C2- Correction of weakness
To correct the weakness, I must be able to control my arousal and anxiety levels. To do this, I must engage in deep breathing before and during my performance as this helps to control arousal levels and reduce anxiety levels. I can also work on my technique on losing my marker and receiving the ball by taking part in some drills in training.
Planned training session:
Practicing the skill – 2 players pass and move in a square that is double the size of the area used for the warm up. To receive the ball, both players must go one way and then quickly the other, only demanding to receive the ball once they have changed direction.
Developing The Drill – 4 players start on each side of the square with 2 in the middle. Player 1 in the middle must create space to receive the pass aiming to pass back to any of the 4 players on the side before player 2 can get the ball. Swap over and repeat.
Moving The Drill Into A More Realistic Game Situation - This Football Game is best played with only 3 or 4 players on each side with no goalkeepers so that each player has several opportunities to practice the skill. One Point can be awarded for either 10 consecutive passes or by passing the ball to a team mate who has found time and space to receive a pass behind one of the lines that make up the square.
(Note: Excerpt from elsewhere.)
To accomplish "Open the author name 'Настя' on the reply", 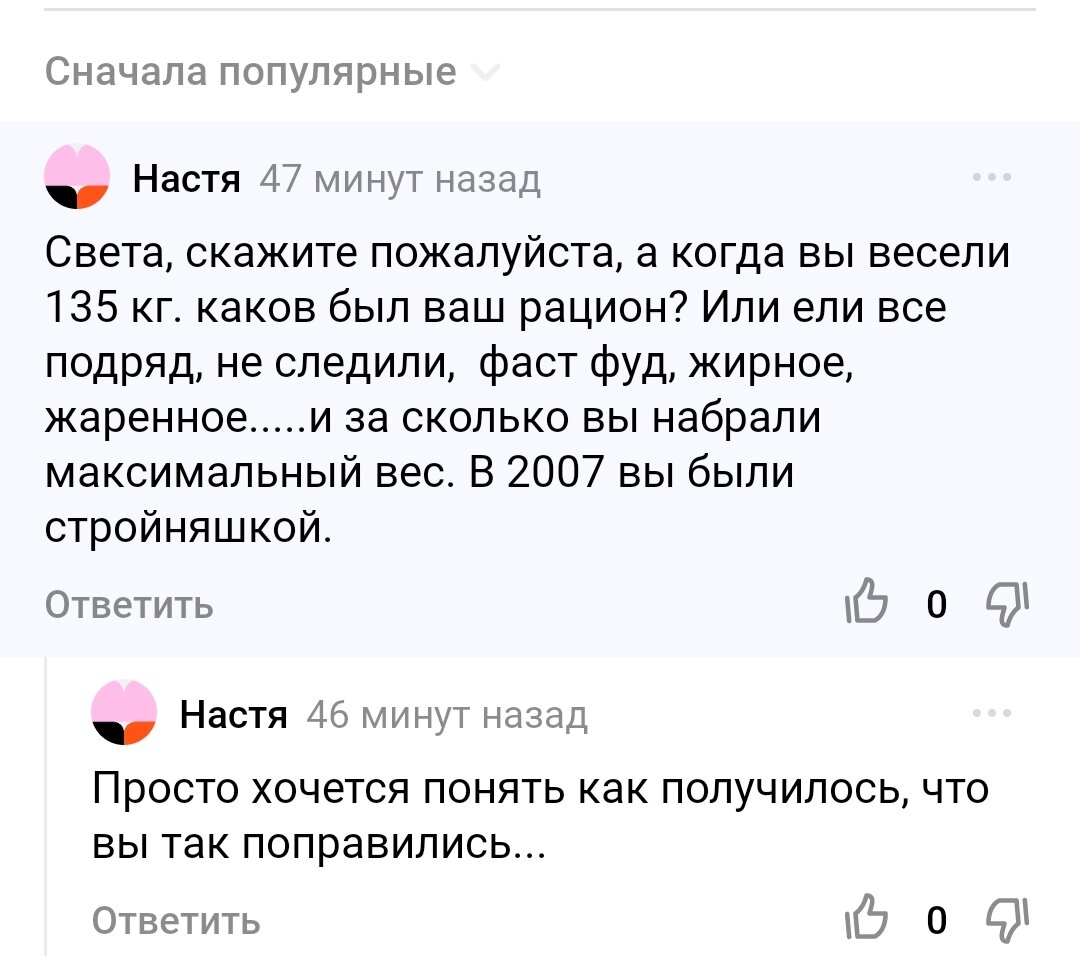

Game Situation – Finish with a normal game focusing on the object of the training session, encouraging players to find space to receive the ball.
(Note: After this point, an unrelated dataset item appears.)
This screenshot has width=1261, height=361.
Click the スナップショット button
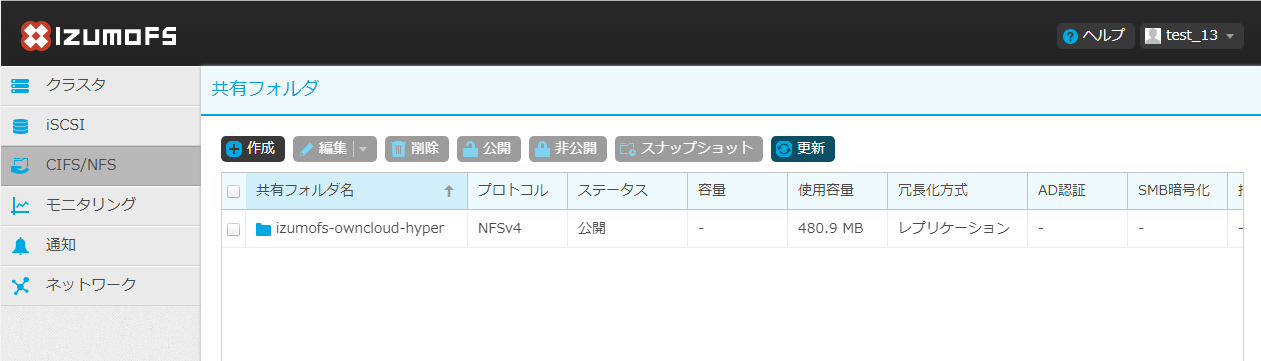[x=689, y=149]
Self-Analysis Of Technical/Tactical Weakness 2
Comparison to Elite Model
Creating space with first touch
Part B
Part C1- causes of weakness
The cause of me taking too many touches is partly due to my starting position. However, it is also because I experience anxiety before I receive the ball as I am unaware of where I am going to pass the ball next, which makes me panic.
Part C2- Correction of weakness
How to correct weakness
I can correct my weakness by imagining how I’m going to receive the ball before I receive it, this way I know exactly what to do. I can also take part in various drills which improve my first touch.
Training plan
Practicing The Skill – 2 players face each other roughly 5 – 10 meters apart with 2 cones to the side of them that are 3 ft apart. The first cone should be lined up parallel with each player with the second 3 ft in front. Player 1 passes the ball along the ground to player 2 who with his first touch lightly passes the ball through the 2 cones, then side footing the ball back to player 1. Swap over and repeat. Please see the diagrammatical representation below.
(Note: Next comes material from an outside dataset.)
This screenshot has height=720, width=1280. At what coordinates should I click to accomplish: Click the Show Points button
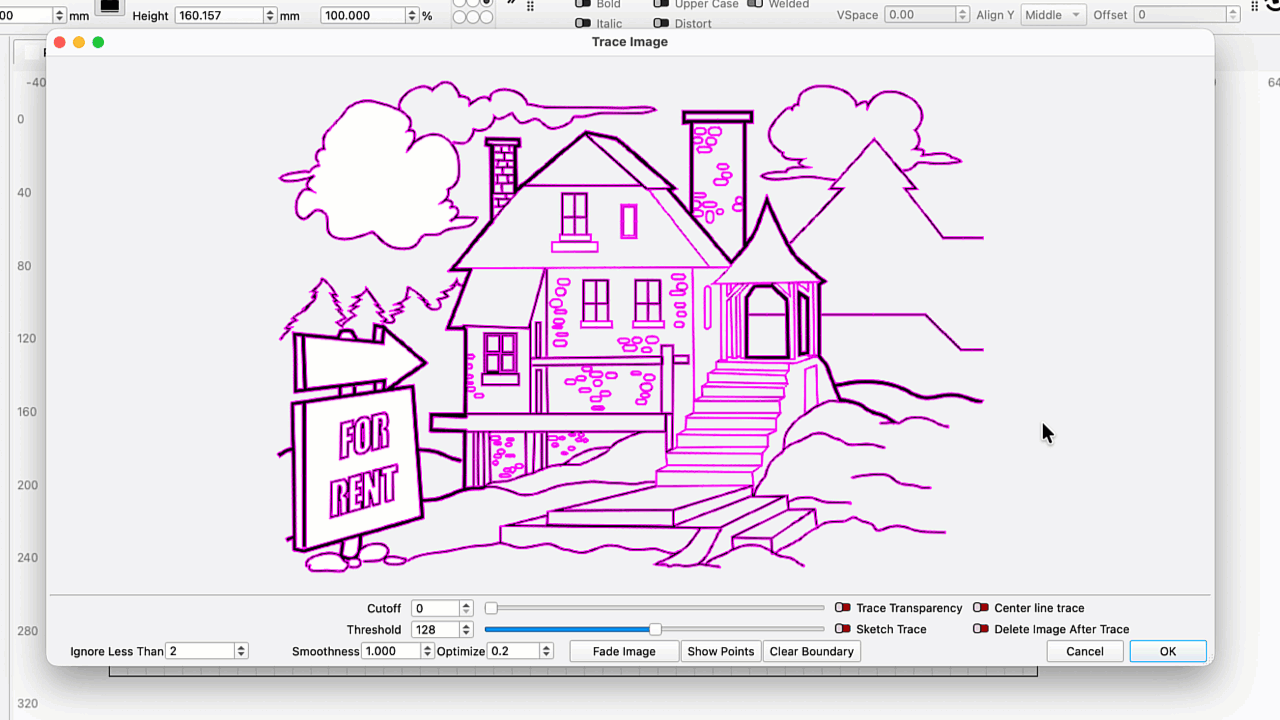(x=721, y=651)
Developing The Drill – 4 players start on each side of a square with 2 in the middle. There should be about 10 meters between each cone of the square. Player 1 in the middle receives the ball from player 6 on the outside and with his first touch creates space to pass back to one of the other players standing on either side of the square. No more than 2 touches can be taken. Player 2 is the defender. Swap over and repeat. Please see the diagrammatical representation below.
Moving The Drill Into A More Realistic Game Situation– This Football Game is best played with no more than 7 players on each side and no goalkeepers so that each player has several opportunities to practice the skill. Each player has to play 2 touch. If more than 2 touches are taken, the ball is passed back to the defending side. Encourage players to find space to receive the ball and then create more space with their first touch.
Game Situation – Finish with a normal game focusing on the object of the training session, encouraging players to create space with their first touch.